Hallo,
ich studiere im 3. Semester Wirtschaftsrecht und habe heute eine Klausur im Arbeitsrecht geschrieben.
Es war unfassbar stressig. Nicht die Klausur, sondern wie sie alles abkontrolliert hat, alle Gesetzesbücher durchgeblättert hat und Leute rausgeschickt hat etc…
Die Sache war so: Ich hatte mein Arbeitsgesetzebuch dabei. Das lag auf dem Tisch. Keine Spicker oder Notizen drin. Es war sowieso unmöglich irgendwie nur das geringste abzuschreiben.
Jedoch hatte ich in meiner Tasche ein BGB, und dort hatte ich mir einige Notzien gemacht, also Spicker. Aber ich habe es eben nicht benutzt, es war nur in der Tasche mit ein paar anderen Büchern.

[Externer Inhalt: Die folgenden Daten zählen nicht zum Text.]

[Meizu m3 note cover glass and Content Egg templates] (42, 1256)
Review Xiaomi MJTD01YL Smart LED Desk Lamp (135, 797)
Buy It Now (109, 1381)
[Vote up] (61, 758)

Sie ist anfangs schon bei mir stehengeblieben und mein Arb.Gesetzebuch gründlichst druchgefilzt. Nichts gefunden.
Irgendwann musste ich einfach auf Toilette. Erst wollte sie mich nicht gehen lassen, und dann durfte ich doch ganz schnell. Also bin ich schnell gehuscht. Ok, soweit dazu.
Ich komme schnell wieder und schreibe meine Klausur weiter. Ohne Spicker etc.! Auch wenn es eher schlecht gelaufen ist,g ebe die Klausur ab und vor dem Klausurraum haben mir dann meine Kommilitonnen folgendes erzählt:
Als ich den Raum kurz verlassen habe, um die Toilette aufzusuchen hat sie sich zuerst auf meinen Platz gesetzt und dann angefangen meine Tasche zu durchwühlen. Sie hat auch dieses BGB durchgeblättert, in dem ich meine Notizen hatte.
Als ich das gehört habe war ich so schockiert.
Unfassbar, dass eine Professorin, die vor einigen Jahren noch das Richteramt innehatte, das Recht also bestens"kennt" und trotzdem die grundlegenden Grundsätze wie Privatsspähre oder das Persönlichkeitsrecht missachtet.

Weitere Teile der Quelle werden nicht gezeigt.